I’d like to share with you two life lessons that I hope you’ll remember, or at least entertain you. I graduated from a small high school in the 11 th grade, which gives the impression that I had it together. Good kid, smart kid, talented kid. I got into a University and became a social security number in a 250-seat classroom. You know how it is here, 25 or 30 students in a classroom is considered large. It was a whole new experience for me. By the end of the spring term, I got four F’s!!! And one of my sisters brought home four A’s! Dropping a class was an extraneous idea to me. I couldn’t comprehend it. We never did that in high school. I just wanted to follow my passion of playing music in a band! However, the lesson from getting straight F’s did not define me. Don’t let stumbles or others define you.
I took a risk decades later with some friends and created a desert business that was based on something I enjoyed from frequent travels to New Orleans. See, in New Orleans there are lines of people waiting to buy frozen snow cones called Snow Balls with all types of flavored syrups, sprinkles, condensed milk, and cream toppings. It’s quite tasty if you like a cold treat that’s super sweet. Well, I purchased a machine that turns giant blocks of ice into soft ice like snow with one pull of the handle. We called our business “Tropical Snow”. In New York City there’s a tradition that comes from Puerto Rico. It’s the same thing, but the vendor has to scrape the ice into a cup and then pour the flavored syrup on top. It’s called Piragua. It takes work to make that cone, but to make that business work you needed to have a hot day! That was something we did not factor in. It’s not as hot in NY as it is in New Orleans.
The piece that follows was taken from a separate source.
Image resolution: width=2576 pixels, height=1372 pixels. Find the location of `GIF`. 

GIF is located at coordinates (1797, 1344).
We watched the weather every day for the entire summer. There were a few good days like here in Vermont, but sometimes the weekends were cold or got rained out, and we lost money! But when we did have a hot sunny day, we made 12 to 1400 hundred dollars selling sugar water within 6 hours. Everyone kept asking us “Where’s your store – Where’s your store”. So, we leased a storefront in Brooklyn and opened up a Seafood Restaurant called “Fish & Crustaceans” with a pizza window on the side selling tropical snow. We had a functional plan… it wasn’t ironclad, but we took the risk! Unfortunately, poor management eventually made me close the place, but now I have a greater understanding of leasing contracts, building codes, permits, fire suppression systems, plumbing, food contamination, catering, and how to run a restaurant in New York City. Risks comes with uncertainty, but sometimes it’s worth the risk!
So, I ask you, what can we learn from this year, this time of uncertainty? How can we turn this adversity into optimism?
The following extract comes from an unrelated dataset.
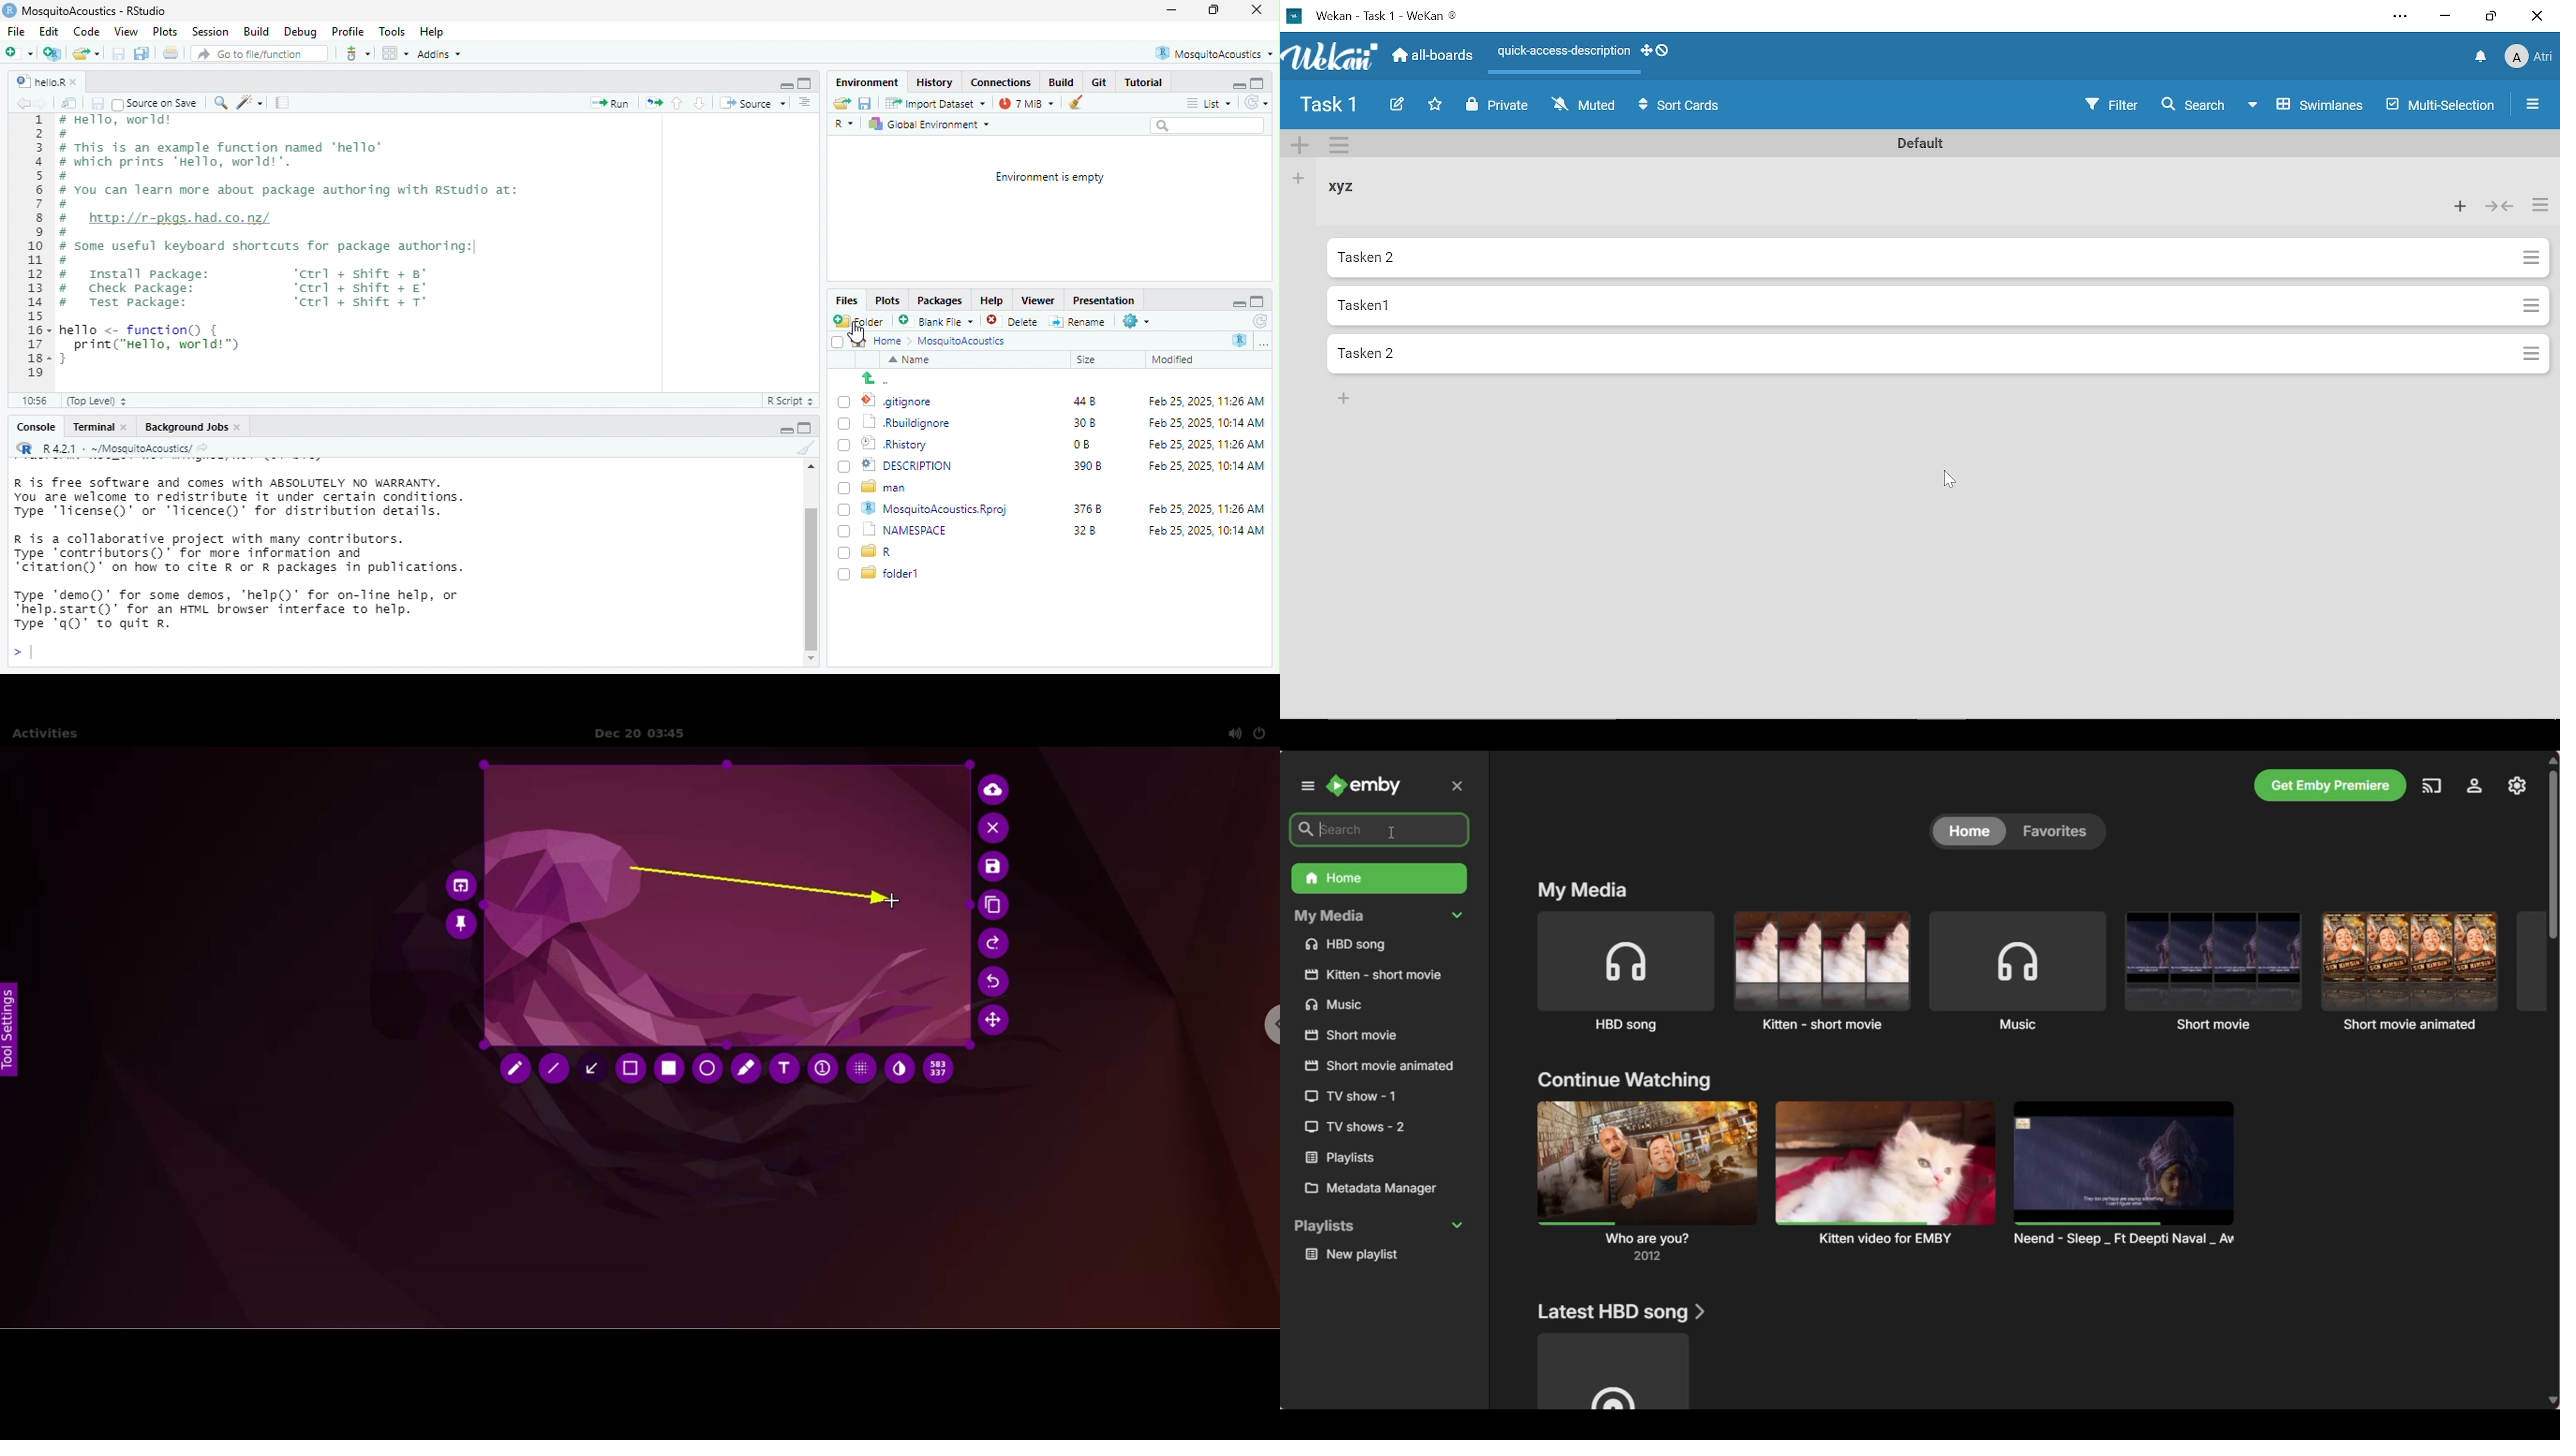  Describe the element at coordinates (2460, 206) in the screenshot. I see `Add card to the top` at that location.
I need you to take risks, be bold, think innovatively, stay curious, stay humble, be grateful, give, serve, collaborate, improvise, and become more empathetic as you continue to evolve into your greater self. And one of the most important things to remember are the people who got you here. I’ll leave you with one final thought… a quote from Saint Francis of Asisi “Do what’s necessary, then do what’s possible. The next thing you’ll know, you’re doing the impossible”.
Congratulations Bennington College Class of 2021.